Starting at the line that contains "This screenshot has width=1123, height=632." and ending at the line that contains "point(193,238)", write those lines out again with the requests included, shifting each answer coordinate by adding 70 to every number. Change no other numbers, and leave the pictures out of your answer.

◆ PROVIDED RECORDS:
◇ ◇ ◇ ◇ ◇ ◇ ◇
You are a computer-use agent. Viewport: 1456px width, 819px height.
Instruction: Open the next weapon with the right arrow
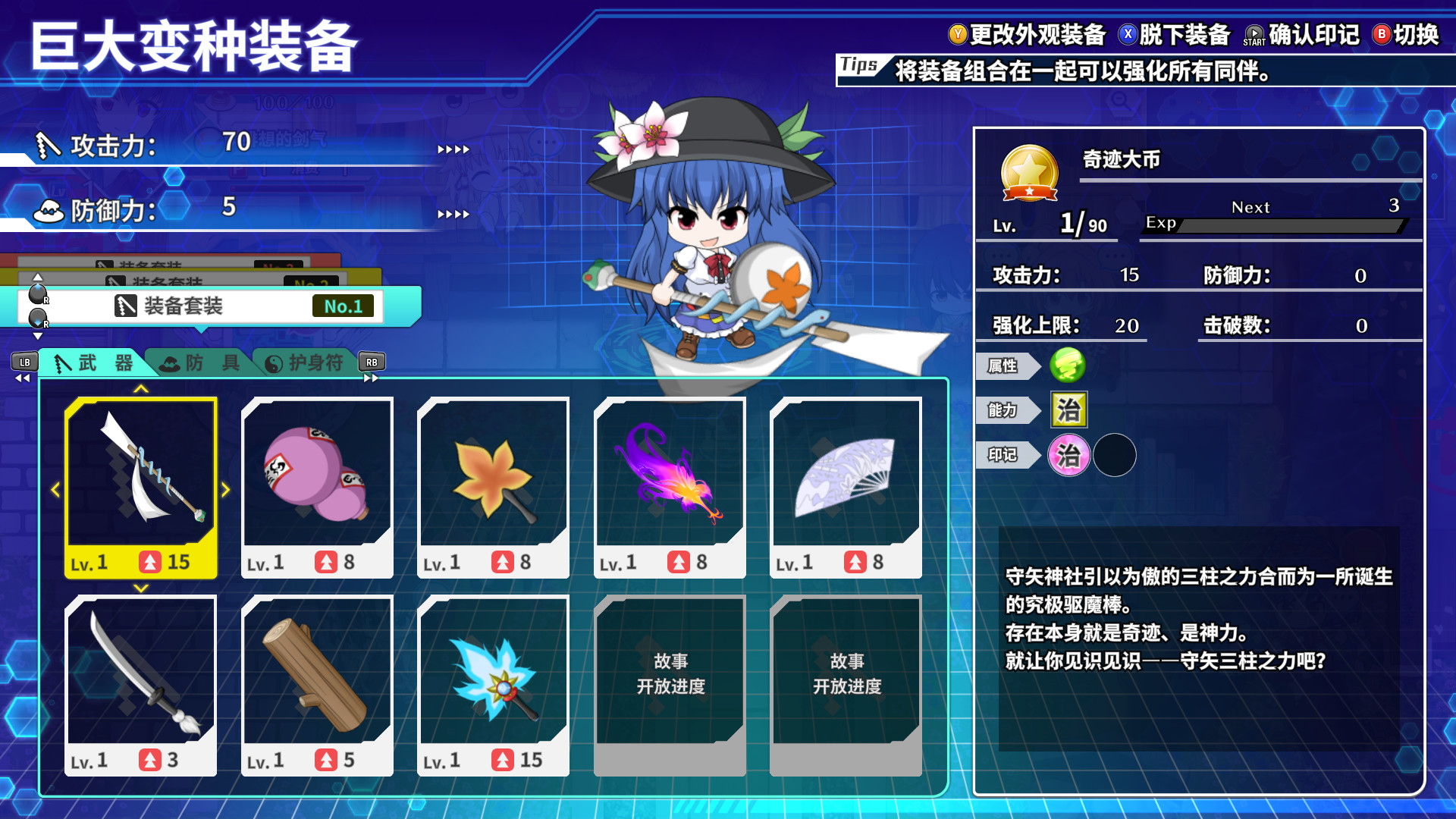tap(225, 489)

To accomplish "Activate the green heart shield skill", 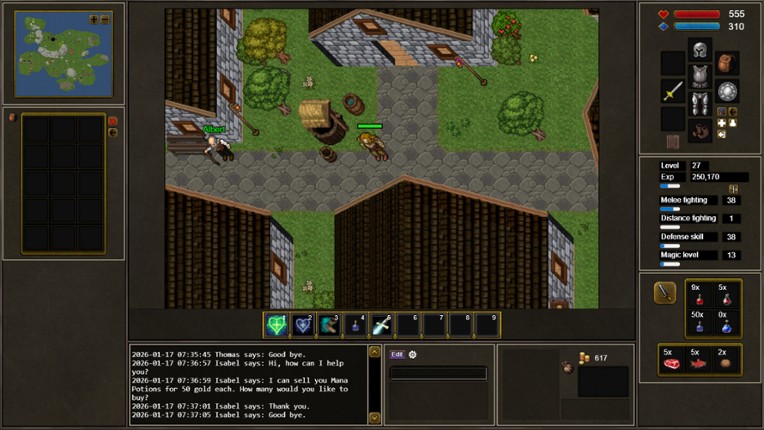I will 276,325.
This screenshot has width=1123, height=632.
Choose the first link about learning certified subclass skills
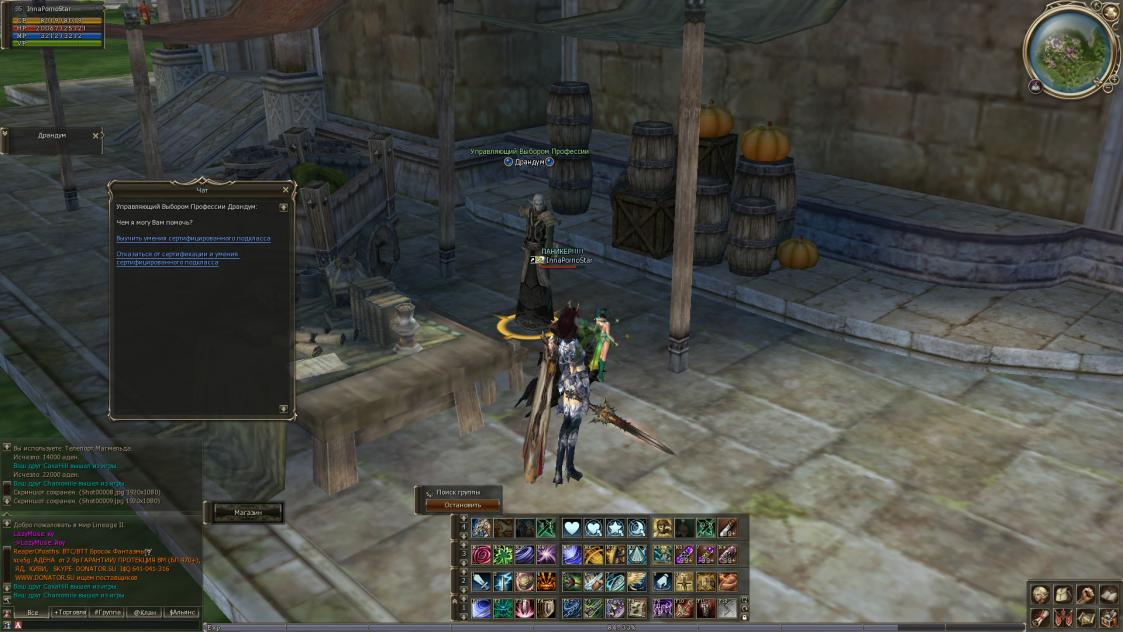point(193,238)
◇ ◇ ◇ ◇ ◇ ◇ ◇
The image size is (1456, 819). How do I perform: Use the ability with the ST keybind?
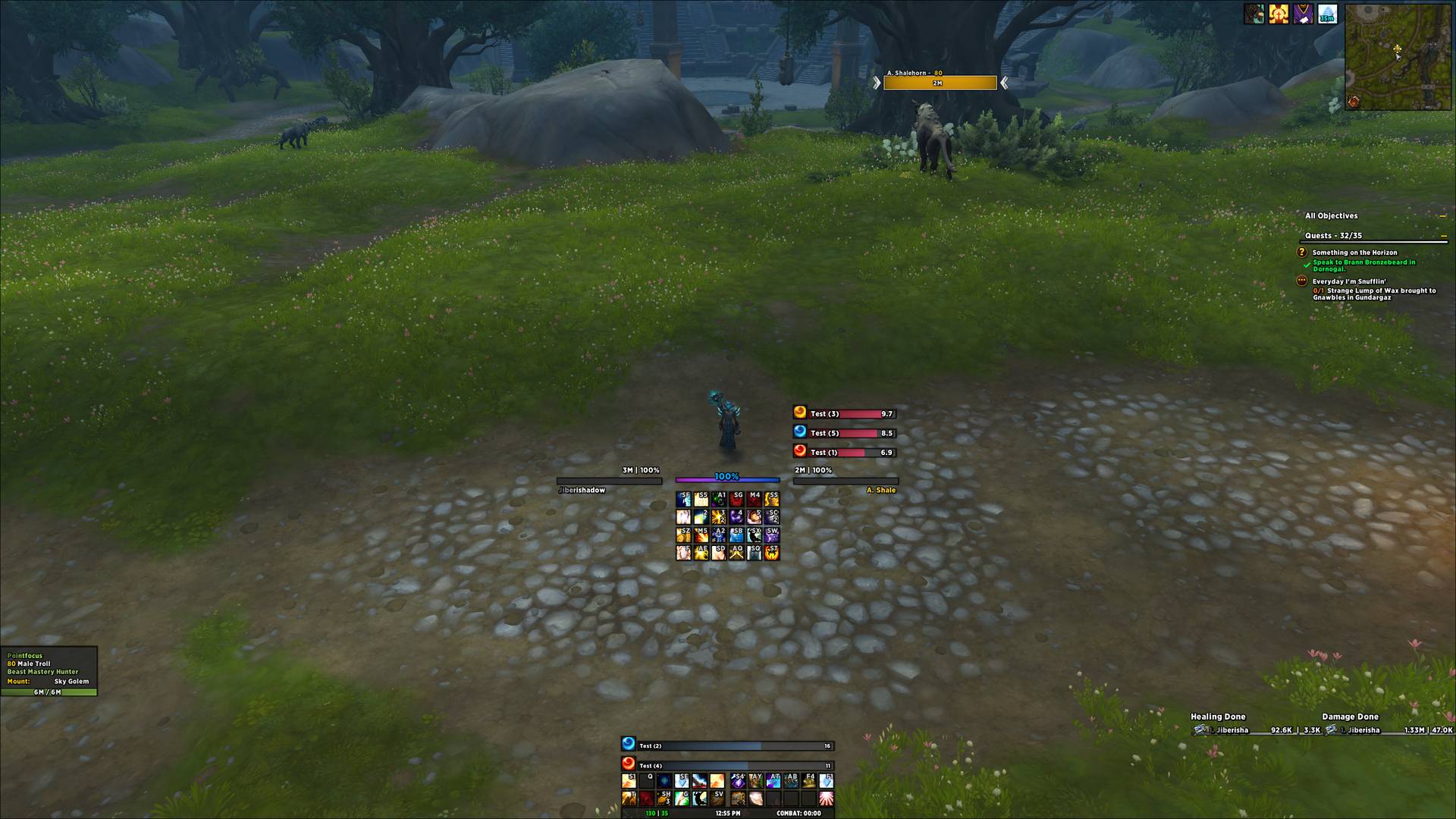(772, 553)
◇ ◇ ◇ ◇ ◇ ◇ ◇
◆ THE RESPONSE:
This screenshot has width=1123, height=632.
Choose the first link about learning certified subclass skills
point(263,308)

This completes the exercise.